Presbyopia occurs as people reach their 40s. It’s part of the natural aging process, in which the eye’s natural lens gradually begins to harden, causing the eye to lose the ability to focus on close objects, such as a book, cell phone, computer or newspaper. The first signs of presbyopia are typically eyestrain, difficulty seeing well in dim light and trouble focusing on small objects or fine print. Robert Weinstock, MD, Director of Cataract and Refractive Surgery at The Eye Institute of West Florida, announced that this revolutionary new procedure is now available exclusively in the Tampa Bay area at The Eye Institute. The implantable device reshapes the cornea and is designed to restore the natural range of near vision without compromising distance vision.
“The Raindrop is the best option available for people over the age of 40 who find themselves frustrated with the constant battle of ‘on, off, on, off,’” Dr. Weinstock explains. “This procedure is really the first of its kind. Until Raindrop was approved, there wasn’t a great way to correct near vision without affecting distance vision. It’s a major advancement within ophthalmology, and I’m excited to continue seeing amazing results with my patients.”
Dr. Weinstock was the first to perform the Raindrop Near Vision Inlay procedure at the Largo Ambulatory Surgery Center in The Eye Institute of West Florida. He performed two cases on Friday, November 30th; the first case was a 51-year-old female, the second, a 56-year-old male. Both patients were reading 20/20 or better the very next day.
The Raindrop is a hydrogel device, comprised of 80% water and at only two millimeters in diameter, it is smaller than a needle head and half the thickness of a human hair. The material resembles a contact lens and lays in the cornea, focusing light as it comes into your eye.
“The Raindrop is specifically designed not to wear off over time. Even if a patient’s near vision continues decreasing, the Raindrop will not lose its strength,” Dr. Weinstock adds.
The Raindrop also has another use that is currently in the clinical trial phase. Dr. Weinstock is the Director of Clinical Research at The Eye Institute and a Principal Investigator in the trial. “We already know this device works for patients with presbyopia. After years of clinical research and hundreds of success stories, the FDA approved the device. Now we are in the phase of implanting the Raindrop in patients who already had cataract surgery but still depend on their reading glasses to see close-up,” explains Dr. Weinstock.
The Eye Institute of West Florida is one of few practices in Florida participating in this clinical study, and the only site in the Tampa Bay area. Patients who participate in the clinical trial, at no cost, will enjoy the same benefits of the Raindrop as patients with presbyopia.

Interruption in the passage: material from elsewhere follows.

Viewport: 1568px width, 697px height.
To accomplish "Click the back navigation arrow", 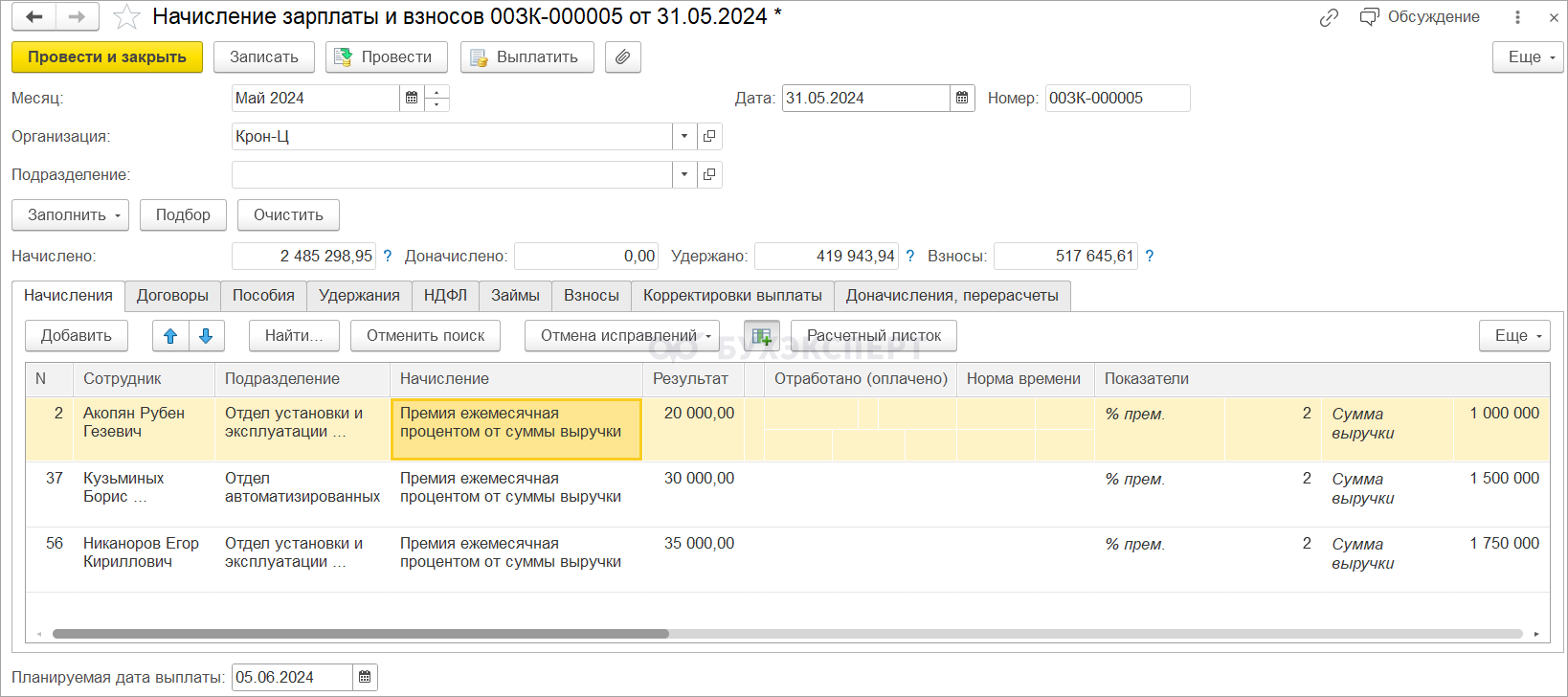I will pyautogui.click(x=34, y=17).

Dr. Weinstock continues, “The goal of the clinical trial is to show that this device has the ability to improve near vision, so patients who already had cataract surgery and don’t depend on glasses for distance or inter-mediate vision now have the chance to get out of their reading glasses as well. This will enable them to have a full range of vision without the need for glasses.”

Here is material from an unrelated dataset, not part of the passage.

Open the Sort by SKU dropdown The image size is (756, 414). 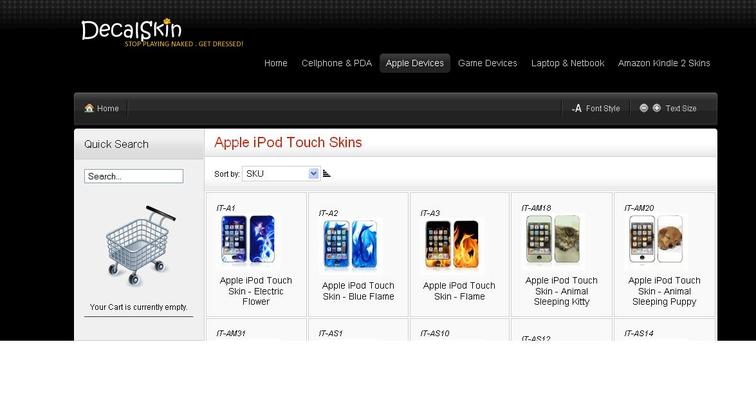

There are parameters with the Raindrop, and patients must meet specific criteria to be a candidate for this procedure. “If a patient isn’t a good candidate for the Raindrop, our refractive cataract and LASIK team can recommend other near vision correction options,” Dr. Weinstock adds. “With the advancements and technology available today, it isn’t a one size fits all approach. We always recommend that patients come in and meet with us face to face, so we can get to know their lifestyle and vision goals and make a decision of what is best for them together.”
Dr. Weinstock along with his father and the founder of The Eye Institute of West Florida, Stephen Weinstock, MD and Neel Desai, MD lead the cataract and refractive surgery team at The Eye Institute. Aside from the Raindrop, other vision correcting ways to get out of glasses include LASIK, monovision lens implant, refractive lens exchange and refractive cataract surgery with a premium intraocular lens. These outpatient procedures take five to ten minutes and patients are typically able to return to work and their normal daily activities the very next day.
With all the technological advances available to restore your vision, what do you have to lose besides your glasses – for good?